* Element lookup records *
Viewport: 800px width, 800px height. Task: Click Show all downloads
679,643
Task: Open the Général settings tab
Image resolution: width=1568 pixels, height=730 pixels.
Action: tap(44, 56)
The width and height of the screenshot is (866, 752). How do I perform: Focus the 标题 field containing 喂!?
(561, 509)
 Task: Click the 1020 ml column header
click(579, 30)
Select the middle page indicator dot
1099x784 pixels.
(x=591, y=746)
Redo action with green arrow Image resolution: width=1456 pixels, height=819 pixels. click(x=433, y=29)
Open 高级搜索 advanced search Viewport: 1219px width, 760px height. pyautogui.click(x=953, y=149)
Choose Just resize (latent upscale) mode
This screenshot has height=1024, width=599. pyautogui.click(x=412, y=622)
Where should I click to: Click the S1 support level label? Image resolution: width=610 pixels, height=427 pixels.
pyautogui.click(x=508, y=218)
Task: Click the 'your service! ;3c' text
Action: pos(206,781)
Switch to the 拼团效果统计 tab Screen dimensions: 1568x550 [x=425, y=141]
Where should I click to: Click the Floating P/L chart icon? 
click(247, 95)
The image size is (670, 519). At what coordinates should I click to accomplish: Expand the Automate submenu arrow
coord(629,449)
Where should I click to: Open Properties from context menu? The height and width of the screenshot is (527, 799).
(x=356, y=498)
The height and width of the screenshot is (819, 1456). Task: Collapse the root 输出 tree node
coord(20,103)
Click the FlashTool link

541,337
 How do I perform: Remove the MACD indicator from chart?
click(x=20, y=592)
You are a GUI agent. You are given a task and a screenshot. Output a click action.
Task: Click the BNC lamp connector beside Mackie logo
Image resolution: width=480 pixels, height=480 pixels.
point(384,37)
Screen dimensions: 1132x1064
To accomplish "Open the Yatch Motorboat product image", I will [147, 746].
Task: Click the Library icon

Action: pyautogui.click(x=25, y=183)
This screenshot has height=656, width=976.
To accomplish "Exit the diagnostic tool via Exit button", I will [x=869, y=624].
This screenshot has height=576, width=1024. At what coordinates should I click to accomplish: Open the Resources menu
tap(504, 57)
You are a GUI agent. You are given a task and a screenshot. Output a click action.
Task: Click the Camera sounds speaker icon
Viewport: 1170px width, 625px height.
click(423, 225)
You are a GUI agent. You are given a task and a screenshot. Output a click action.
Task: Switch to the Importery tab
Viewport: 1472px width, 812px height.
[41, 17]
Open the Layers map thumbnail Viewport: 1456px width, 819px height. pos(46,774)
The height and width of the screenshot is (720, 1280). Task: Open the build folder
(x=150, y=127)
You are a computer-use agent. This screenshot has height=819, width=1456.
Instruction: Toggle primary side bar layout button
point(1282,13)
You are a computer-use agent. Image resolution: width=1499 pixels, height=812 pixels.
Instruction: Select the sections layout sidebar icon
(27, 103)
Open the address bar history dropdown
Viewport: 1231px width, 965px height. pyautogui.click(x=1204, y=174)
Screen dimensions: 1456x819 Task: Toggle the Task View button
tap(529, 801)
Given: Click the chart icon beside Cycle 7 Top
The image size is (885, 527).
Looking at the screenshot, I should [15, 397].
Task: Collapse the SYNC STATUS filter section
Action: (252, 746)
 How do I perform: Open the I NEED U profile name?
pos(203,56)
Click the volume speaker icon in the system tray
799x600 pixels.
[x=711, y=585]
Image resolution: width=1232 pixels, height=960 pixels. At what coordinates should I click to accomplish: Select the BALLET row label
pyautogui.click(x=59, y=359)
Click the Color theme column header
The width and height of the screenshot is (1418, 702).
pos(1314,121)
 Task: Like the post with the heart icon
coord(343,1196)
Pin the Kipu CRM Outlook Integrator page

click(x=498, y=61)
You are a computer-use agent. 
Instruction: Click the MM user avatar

* PROBLEM *
Copy the listing above line for line, changing nothing.

* COMPLETE OUTPUT *
Viewport: 800px width, 800px height. Task: Click Show all downloads
679,643
Task: Open the Général settings tab
Image resolution: width=1568 pixels, height=730 pixels.
Action: tap(44, 56)
The width and height of the screenshot is (866, 752). How do I perform: Focus the 标题 field containing 喂!?
(561, 509)
 Task: Click the 1020 ml column header
click(579, 30)
Select the middle page indicator dot
1099x784 pixels.
(x=591, y=746)
Redo action with green arrow Image resolution: width=1456 pixels, height=819 pixels. click(x=433, y=29)
Open 高级搜索 advanced search Viewport: 1219px width, 760px height. pyautogui.click(x=953, y=149)
Choose Just resize (latent upscale) mode
This screenshot has height=1024, width=599. pyautogui.click(x=412, y=622)
Where should I click to: Click the S1 support level label? Image resolution: width=610 pixels, height=427 pixels.
pyautogui.click(x=508, y=218)
Task: Click the 'your service! ;3c' text
Action: pos(206,781)
Switch to the 拼团效果统计 tab Screen dimensions: 1568x550 [x=425, y=141]
Where should I click to: Click the Floating P/L chart icon? 
click(247, 95)
The image size is (670, 519). At what coordinates should I click to accomplish: Expand the Automate submenu arrow
coord(629,449)
Where should I click to: Open Properties from context menu? The height and width of the screenshot is (527, 799).
(x=356, y=498)
The height and width of the screenshot is (819, 1456). Task: Collapse the root 输出 tree node
coord(20,103)
Click the FlashTool link

541,337
 How do I perform: Remove the MACD indicator from chart?
click(x=20, y=592)
You are a GUI agent. You are given a task and a screenshot. Output a click action.
Task: Click the BNC lamp connector beside Mackie logo
Image resolution: width=480 pixels, height=480 pixels.
point(384,37)
Screen dimensions: 1132x1064
To accomplish "Open the Yatch Motorboat product image", I will [147, 746].
Task: Click the Library icon

Action: pyautogui.click(x=25, y=183)
This screenshot has height=656, width=976.
To accomplish "Exit the diagnostic tool via Exit button", I will [x=869, y=624].
This screenshot has height=576, width=1024. At what coordinates should I click to accomplish: Open the Resources menu
tap(504, 57)
You are a GUI agent. You are given a task and a screenshot. Output a click action.
Task: Click the Camera sounds speaker icon
Viewport: 1170px width, 625px height.
click(423, 225)
You are a GUI agent. You are given a task and a screenshot. Output a click action.
Task: Switch to the Importery tab
Viewport: 1472px width, 812px height.
[41, 17]
Open the Layers map thumbnail Viewport: 1456px width, 819px height. pos(46,774)
The height and width of the screenshot is (720, 1280). Task: Open the build folder
(x=150, y=127)
You are a computer-use agent. This screenshot has height=819, width=1456.
Instruction: Toggle primary side bar layout button
point(1282,13)
You are a computer-use agent. Image resolution: width=1499 pixels, height=812 pixels.
Instruction: Select the sections layout sidebar icon
(27, 103)
Open the address bar history dropdown
Viewport: 1231px width, 965px height. pyautogui.click(x=1204, y=174)
Screen dimensions: 1456x819 Task: Toggle the Task View button
tap(529, 801)
Given: Click the chart icon beside Cycle 7 Top
The image size is (885, 527).
Looking at the screenshot, I should [15, 397].
Task: Collapse the SYNC STATUS filter section
Action: (252, 746)
 How do I perform: Open the I NEED U profile name?
pos(203,56)
Click the volume speaker icon in the system tray
799x600 pixels.
[x=711, y=585]
Image resolution: width=1232 pixels, height=960 pixels. At what coordinates should I click to accomplish: Select the BALLET row label
pyautogui.click(x=59, y=359)
Click the Color theme column header
The width and height of the screenshot is (1418, 702).
pos(1314,121)
 Task: Like the post with the heart icon
coord(343,1196)
Pin the Kipu CRM Outlook Integrator page

click(x=498, y=61)
You are a computer-use agent. 
Instruction: Click the MM user avatar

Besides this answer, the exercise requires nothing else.